Because long files are not unique by UNITID and year (see example above), the filtering data.frame produced by a preprocessing filter will not adequately handle a filter like efdelev == 3.

A postprocessing filter is applied in the case of variables sourced from long data files. After the preprocessing filter and primary data call, any filter containing a variable from a long data file will be applied to the output requested by the user.

The result will depend on the complexity of the filter(s) and the type of output chosen by the user:

  • [join = TRUE (default)] Filter(s) will be applied to the single joined data.frame, which should always be successful assuming a properly formatted filter
  • [join = FALSE, bind = TRUE|FALSE] Filter(s) will be applied as applicable to the individual data.frames contained in the output list. This means that if a filter contains a variable found a particular long data file, there will be an attempt to apply the filter to that data file. This may not be successful.

A postprocessing filter will fail when a complex filter containing variables across multiple data files is requested alongside join = FALSE. Since the complex filter is applied to only one data file or data file type (e.g., HD*), the filter will not be able to find some of the variables. In this situation, an error message alerting the user will occur and the unfiltered data.frame will be returned.

When this error message is returned, the user should either set join = TRUE (the default), use a less complex filter, or filter the results in a separate process.

Considerations

When applying filters using ipeds_filter(), a user should keep in mind the trade-off between complex filters with large data requests, memory / time required to fulfill the request, and the potential for errors.

As a filter or set of filters becomes more complex, the data.frame needed for the preprocessing step will grow in size.

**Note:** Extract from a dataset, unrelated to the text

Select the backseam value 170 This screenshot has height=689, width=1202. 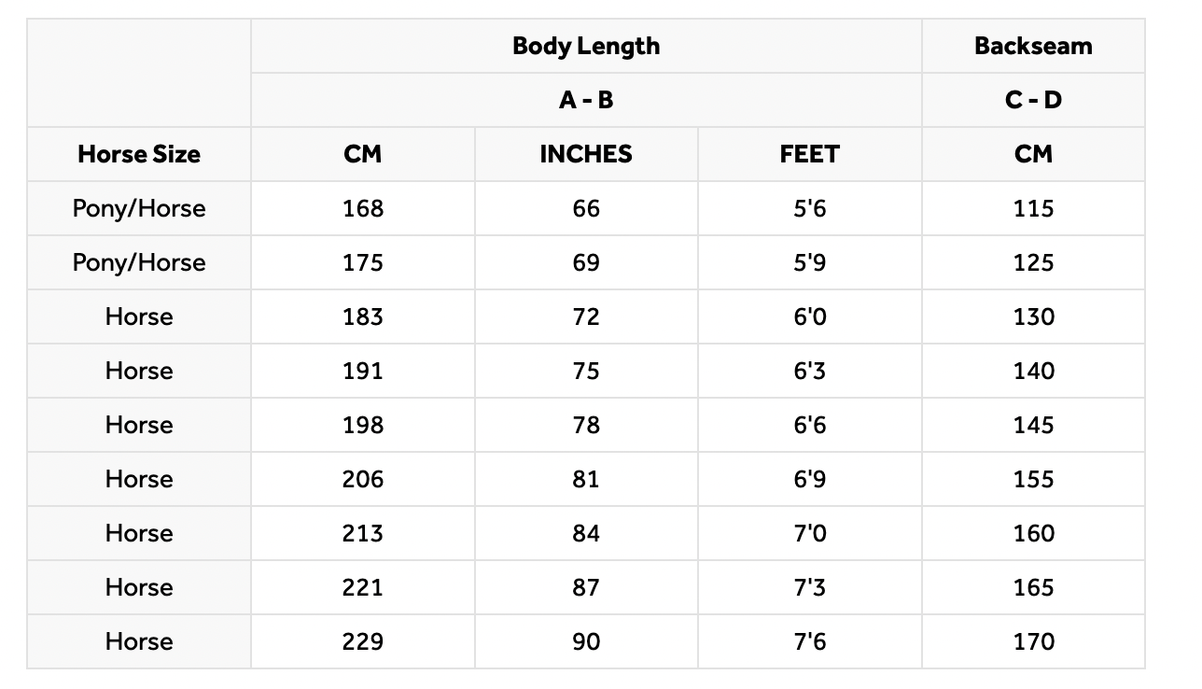coord(1033,641)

When long data files are used, so too will the time and/or memory needed for the postprocessing steps. And in cases the user chooses not to join final output, there is increased chance of error or unexpected behavior. These issues will only scale as more variables and data years are requested.

In situations requiring complex filtering behavior alongside large data requests, the user may benefit from breaking the request into smaller chunks or with fewer filters and wrangling the results using other R tools (such as those in the Tidyverse). In all cases, the user should confirm that output matches expectations.